Snark along with me

Saturday, June 25, 2022

The quotidian -- way TOO damned quotidian

I imagine those of us who've been around a while are going to remember today in the same way we remember, say, the Kennedy assassinations, the Apollo 8 moon landing, the day Richard Nixon resigned, the day of the Challenger explosion, and so on.

I'm starting to feel like every detail of an otherwise completely unremarkable day is etched into my mind with laserlike precision. Very little -- none -- of it matters but I know what shirt I almost wore before changing my mind, what time my kids called, and a thousand other minuscule, unrelated details. I remember texting a friend that I'd be showing up for dinner in ratty shorts with dirty hair (she didn't care). 

I have a feeling I'll be able to recall that mental clutter with crystal clarity many years from now, if many years are granted to me, in the same way I can still feel my mother pulling me onto the piano bench to tell me about Senator Kennedy's assassination, the way I can eidetically re-create the tears in my father's eyes at Angel stadium when the announcement came that men had landed on the moon, the way I can still see Mother ironing (and smell the steam and the starch!) as we watched Richard Nixon resign, the way my friend Corbett and I were glued to his bootleg TV in our improvised office watching the horrors of the Challenger disaster. 
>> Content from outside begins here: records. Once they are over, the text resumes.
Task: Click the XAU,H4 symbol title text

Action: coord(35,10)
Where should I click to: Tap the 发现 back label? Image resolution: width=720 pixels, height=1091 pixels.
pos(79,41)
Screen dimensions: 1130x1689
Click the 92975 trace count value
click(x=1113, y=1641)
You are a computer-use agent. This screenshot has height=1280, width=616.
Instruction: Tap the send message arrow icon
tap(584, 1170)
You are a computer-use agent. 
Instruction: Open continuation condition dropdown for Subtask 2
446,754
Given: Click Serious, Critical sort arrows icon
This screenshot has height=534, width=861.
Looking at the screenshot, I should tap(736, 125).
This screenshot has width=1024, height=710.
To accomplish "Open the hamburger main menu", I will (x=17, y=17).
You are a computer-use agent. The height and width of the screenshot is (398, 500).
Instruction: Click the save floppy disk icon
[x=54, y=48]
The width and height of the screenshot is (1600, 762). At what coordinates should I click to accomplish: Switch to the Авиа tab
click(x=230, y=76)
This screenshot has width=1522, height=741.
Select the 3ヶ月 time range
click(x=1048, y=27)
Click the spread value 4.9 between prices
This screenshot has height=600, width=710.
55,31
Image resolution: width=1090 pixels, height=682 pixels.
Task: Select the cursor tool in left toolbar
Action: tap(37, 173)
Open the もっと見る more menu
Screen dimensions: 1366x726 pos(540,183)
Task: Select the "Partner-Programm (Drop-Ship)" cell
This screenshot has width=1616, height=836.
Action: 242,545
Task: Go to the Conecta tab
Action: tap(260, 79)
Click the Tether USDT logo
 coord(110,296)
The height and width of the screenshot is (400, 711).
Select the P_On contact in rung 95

Is anyone else having this same reaction? Is the marginal minutia of your day searing itself into your mind? Why does this happen? Are we clinging to ordinary, day-in-the-life stuff because we need to -- because the huge stuff is too overwhelming? Are we in a collective state of shock (not surprise, I'm referring to something akin to medical SHOCK, the real stuff).

Friday, June 3, 2022

 June 1, 2022

Ten years. Ten years ago tomorrow my world collapsed. Ten years ago tomorrow,, my sweet, generous, loving, self-sacrificing mother took her last breath, and I didn't know human grief could reach such depths. She was the best mother on earth.
But at the same time, I've never felt so surrounded by love, starting with Janet Reinecke Kawamoto, whom I was on my way to meet when the call came in. Janet met me at my mother's house, bringing practical assistance and her endlessly big heart to my wails and sobs. She was, as ever, a steadfast presence -- the kind of friend she's been since we were three years old. God bless you, Janet, for enduring my hysteria and getting me through those first searing hours.
Mary Courtis Perry, en route to Catalina, offered to come back and be with us. (I didn't consent to that, but you'd best believe she was my rock and my comfort as soon as she got home.) I can never find the words to thank you, Scary Girl, and I wish everybody had a best friend as golden and loving as you. (But NOT YOU -- you've already got a bestie job.) 😉
Calling the high school to tell them my son had to come straight home after his last exam was the hardest phone call I've ever had to make. But that shining young man showed up, struggling with his own broken heart, then did everything he could to make sure I was okay and that the details were covered. I really do, objectively speaking, have the best kid in the world.
My precious stepdaughter arrived as soon as she could get a flight, held our hands, prayed with us, and stood quietly by as she bustled about with little housekeeping tasks. She loved her bonus Grandma with all her heart.
Dan Serber showed up as soon as he could, with hugs, flowers and smartass quips at the ready. (And yeah, I needed to laugh too, otherwise the tears would have drowned me.) I've loved you forever, Daniel, and she trusted you to always comfort me and bring the joy. (And the snark.)
Marcy Shands-Brown was, as you'd expect, nothing but pure love and sympathy because that's who Marcy is. Like others, she let me sob and wail and ugly cry until I was exhausted. I may have worn out her ever-absorbent shoulders, and I am grateful to call her one of my dearest friends.
Angela Starkey, whose goodness will be forever imprinted on my heart, showed up with a few easy-to-reheat meals, soothing words, and the biggest heart on earth. You made it a little easier to let her go, Ange, and I love you for it.
Heather Dinsdale listened and listened and listened some more -- she has a rare talent for that. She let me rant and rave about the unfairness of it all and just let the tears flow. She shared so many sweet memories of my mother, it almost felt like Wolfie was just in the next room.
RuthAnn Wachsmuth and Bill Wachsmuth burned a candle for her as soon as we knew the end was near. They later gave me its green glass votive holder, which now holds a candle for anyone I love who needs intense love and prayers. Thank you, Thannigan and Bill, for all the love.
The people of St. Wilfrid's Episcopal church were an incalculable comfort, from Terry Roberts to the ordained staff to the musical team to the congregation who carried us through. I am forever in their debt.
And so many more -- sooooooo many people sent love in so many ways. The sadness doesn't go away, but the love softens the sharpest edges, eases the pain, helps the light shine through. Soar with the angels, Wolfie. Dance with Daddy. Hug the three little boys you lost too soon. Remember we love you and we will see you again one day.
Soooooooooo . . . yeah. Incomparable sadness. But also incomparable love.